What about you? Are you empathizing with your people during these challenging times? You may need to give them a break. You may need to remember that you’re not always easy to live and work with yourself.
=> 5. Demonstrate a positive belief in the future.
That means … as a leader … you can’t go around complaining, commiserating, or whining. Especially not now. Your staff doesn’t need to know that you feel as out of control as they do. It doesn’t help them or you … to believe that things are hurtling out of everyone’s control.
As Kevin Berchelmann notes, “It’s far better to convince them that hard work, strong performance, and effective leadership will prevail. Because, of course, it will. You must know – and believe – that. Or bail out.”

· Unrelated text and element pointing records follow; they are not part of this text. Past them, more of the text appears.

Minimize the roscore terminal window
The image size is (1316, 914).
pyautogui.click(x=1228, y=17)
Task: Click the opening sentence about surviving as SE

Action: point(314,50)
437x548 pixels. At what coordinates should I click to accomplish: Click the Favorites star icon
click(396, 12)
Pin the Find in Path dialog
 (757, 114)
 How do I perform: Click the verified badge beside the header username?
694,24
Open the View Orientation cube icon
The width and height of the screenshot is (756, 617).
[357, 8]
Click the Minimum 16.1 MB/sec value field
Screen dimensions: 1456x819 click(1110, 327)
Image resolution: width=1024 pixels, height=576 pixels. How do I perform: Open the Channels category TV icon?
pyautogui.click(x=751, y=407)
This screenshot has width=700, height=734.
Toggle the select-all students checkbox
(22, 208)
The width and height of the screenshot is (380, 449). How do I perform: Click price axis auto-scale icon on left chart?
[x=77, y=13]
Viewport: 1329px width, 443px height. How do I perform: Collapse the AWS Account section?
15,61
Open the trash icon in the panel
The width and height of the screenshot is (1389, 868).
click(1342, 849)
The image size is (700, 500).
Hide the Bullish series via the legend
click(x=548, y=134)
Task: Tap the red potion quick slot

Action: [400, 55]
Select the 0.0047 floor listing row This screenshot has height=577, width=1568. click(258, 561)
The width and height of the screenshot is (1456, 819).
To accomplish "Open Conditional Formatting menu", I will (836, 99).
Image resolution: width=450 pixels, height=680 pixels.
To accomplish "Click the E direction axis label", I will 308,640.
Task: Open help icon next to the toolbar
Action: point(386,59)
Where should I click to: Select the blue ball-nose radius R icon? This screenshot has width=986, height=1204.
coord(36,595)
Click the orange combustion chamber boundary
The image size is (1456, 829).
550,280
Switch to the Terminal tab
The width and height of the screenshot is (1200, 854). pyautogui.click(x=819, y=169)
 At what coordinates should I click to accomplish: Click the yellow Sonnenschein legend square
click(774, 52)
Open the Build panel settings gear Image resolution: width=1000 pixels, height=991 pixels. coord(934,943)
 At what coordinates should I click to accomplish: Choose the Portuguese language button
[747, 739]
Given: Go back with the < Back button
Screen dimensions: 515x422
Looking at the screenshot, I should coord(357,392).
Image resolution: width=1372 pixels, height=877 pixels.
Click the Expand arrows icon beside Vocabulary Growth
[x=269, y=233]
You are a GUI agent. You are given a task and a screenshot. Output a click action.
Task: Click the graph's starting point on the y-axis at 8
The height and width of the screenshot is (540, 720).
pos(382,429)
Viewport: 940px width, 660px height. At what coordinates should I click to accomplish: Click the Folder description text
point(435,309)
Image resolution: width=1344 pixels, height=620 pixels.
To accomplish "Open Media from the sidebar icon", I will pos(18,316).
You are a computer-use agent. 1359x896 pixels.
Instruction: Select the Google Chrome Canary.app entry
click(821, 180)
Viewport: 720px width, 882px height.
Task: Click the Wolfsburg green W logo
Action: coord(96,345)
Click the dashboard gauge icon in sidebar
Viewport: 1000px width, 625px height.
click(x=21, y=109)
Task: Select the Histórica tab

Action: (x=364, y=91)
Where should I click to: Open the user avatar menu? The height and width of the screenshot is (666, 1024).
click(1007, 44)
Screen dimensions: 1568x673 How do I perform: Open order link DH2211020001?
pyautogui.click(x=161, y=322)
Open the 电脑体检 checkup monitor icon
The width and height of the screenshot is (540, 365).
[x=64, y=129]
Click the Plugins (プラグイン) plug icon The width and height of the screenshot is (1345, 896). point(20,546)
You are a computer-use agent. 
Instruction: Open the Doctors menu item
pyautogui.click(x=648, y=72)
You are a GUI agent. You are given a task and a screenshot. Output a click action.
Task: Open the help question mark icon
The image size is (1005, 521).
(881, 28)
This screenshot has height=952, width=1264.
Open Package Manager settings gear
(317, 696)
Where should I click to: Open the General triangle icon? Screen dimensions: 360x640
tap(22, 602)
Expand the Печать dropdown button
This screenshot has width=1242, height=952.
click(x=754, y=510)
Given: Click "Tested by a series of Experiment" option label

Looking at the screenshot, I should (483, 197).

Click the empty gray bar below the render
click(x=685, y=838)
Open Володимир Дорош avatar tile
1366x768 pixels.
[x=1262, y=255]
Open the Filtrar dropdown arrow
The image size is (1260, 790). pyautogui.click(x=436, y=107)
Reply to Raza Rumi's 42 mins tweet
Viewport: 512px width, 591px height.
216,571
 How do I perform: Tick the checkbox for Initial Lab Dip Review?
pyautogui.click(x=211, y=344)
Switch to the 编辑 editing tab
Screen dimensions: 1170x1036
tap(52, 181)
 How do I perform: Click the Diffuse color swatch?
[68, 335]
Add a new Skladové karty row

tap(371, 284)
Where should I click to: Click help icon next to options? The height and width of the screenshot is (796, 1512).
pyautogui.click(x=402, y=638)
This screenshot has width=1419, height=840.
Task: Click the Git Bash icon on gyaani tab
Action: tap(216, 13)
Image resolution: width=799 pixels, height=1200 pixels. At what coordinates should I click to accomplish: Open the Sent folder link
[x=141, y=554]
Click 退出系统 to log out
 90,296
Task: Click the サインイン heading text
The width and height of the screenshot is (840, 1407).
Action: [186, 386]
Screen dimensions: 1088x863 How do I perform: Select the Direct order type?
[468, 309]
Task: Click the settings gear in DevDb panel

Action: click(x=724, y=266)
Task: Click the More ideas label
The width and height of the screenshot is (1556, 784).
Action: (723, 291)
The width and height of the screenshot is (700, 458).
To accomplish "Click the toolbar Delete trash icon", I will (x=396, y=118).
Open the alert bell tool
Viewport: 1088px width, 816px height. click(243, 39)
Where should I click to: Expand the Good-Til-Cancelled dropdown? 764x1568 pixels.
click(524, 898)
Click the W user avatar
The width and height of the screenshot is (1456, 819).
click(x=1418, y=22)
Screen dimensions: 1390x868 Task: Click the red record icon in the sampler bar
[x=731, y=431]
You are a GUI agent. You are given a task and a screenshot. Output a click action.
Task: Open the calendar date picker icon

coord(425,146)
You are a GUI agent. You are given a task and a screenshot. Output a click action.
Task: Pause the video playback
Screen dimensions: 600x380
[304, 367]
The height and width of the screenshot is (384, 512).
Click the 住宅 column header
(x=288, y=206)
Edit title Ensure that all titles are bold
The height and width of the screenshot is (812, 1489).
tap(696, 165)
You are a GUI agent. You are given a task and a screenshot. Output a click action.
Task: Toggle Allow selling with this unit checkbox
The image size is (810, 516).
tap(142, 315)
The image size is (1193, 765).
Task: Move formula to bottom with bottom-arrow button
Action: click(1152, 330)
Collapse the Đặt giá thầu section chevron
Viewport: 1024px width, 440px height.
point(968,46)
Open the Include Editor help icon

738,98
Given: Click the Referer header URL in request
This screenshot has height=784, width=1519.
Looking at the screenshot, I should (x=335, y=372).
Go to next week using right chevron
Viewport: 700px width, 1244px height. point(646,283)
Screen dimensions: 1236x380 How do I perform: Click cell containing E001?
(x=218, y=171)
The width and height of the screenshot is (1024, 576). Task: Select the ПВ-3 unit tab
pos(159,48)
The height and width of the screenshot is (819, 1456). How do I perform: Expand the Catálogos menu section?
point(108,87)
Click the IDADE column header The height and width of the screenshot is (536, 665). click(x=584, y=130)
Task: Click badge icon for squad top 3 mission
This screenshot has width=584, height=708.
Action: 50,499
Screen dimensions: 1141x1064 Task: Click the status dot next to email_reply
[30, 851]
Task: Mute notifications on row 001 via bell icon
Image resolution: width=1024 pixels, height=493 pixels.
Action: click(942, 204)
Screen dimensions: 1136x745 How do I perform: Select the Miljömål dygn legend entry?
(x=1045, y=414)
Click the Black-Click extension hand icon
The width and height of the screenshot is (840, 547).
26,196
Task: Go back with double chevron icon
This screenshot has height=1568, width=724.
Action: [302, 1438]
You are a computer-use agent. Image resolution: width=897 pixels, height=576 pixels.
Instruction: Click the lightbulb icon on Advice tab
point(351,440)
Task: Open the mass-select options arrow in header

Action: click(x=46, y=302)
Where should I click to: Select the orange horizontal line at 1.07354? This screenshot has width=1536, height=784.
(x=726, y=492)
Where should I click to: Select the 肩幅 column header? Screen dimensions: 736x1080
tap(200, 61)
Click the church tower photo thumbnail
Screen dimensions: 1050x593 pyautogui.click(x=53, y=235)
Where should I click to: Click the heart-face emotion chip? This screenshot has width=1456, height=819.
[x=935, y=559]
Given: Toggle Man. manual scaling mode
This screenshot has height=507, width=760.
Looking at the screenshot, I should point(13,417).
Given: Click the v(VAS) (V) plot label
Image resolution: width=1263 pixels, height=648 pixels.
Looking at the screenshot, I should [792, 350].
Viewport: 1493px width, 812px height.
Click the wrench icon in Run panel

Quite simply, you either believe your organization is going to die or going to get better. Either way, you have to make a call and act accordingly.
If you decide to stay, NO WHINING! You can’t be an effective leader and a whiner at the same time. Take on the attitude of Bruce Lee, the martial artist and actor who said, “Defeat is a state of mind. No one is ever defeated until defeat has been accepted as reality. To me, defeat in anything is merely temporary, and it’s punishment is but an urge for me to greater effort to achieve my goal. Defeat simply tells me that something is wrong in my doing; it is a path leading to success and truth.”
Action: How would your coworkers describe you? How would the people you lead characterize you during these tough times?
Would they say…
*that you’re visible and accessible,
*that you’re 100% trustworthy,
*that reinforce their sense of purpose,
*that you empathize with them, and
*that you demonstrate a positive belief in the future?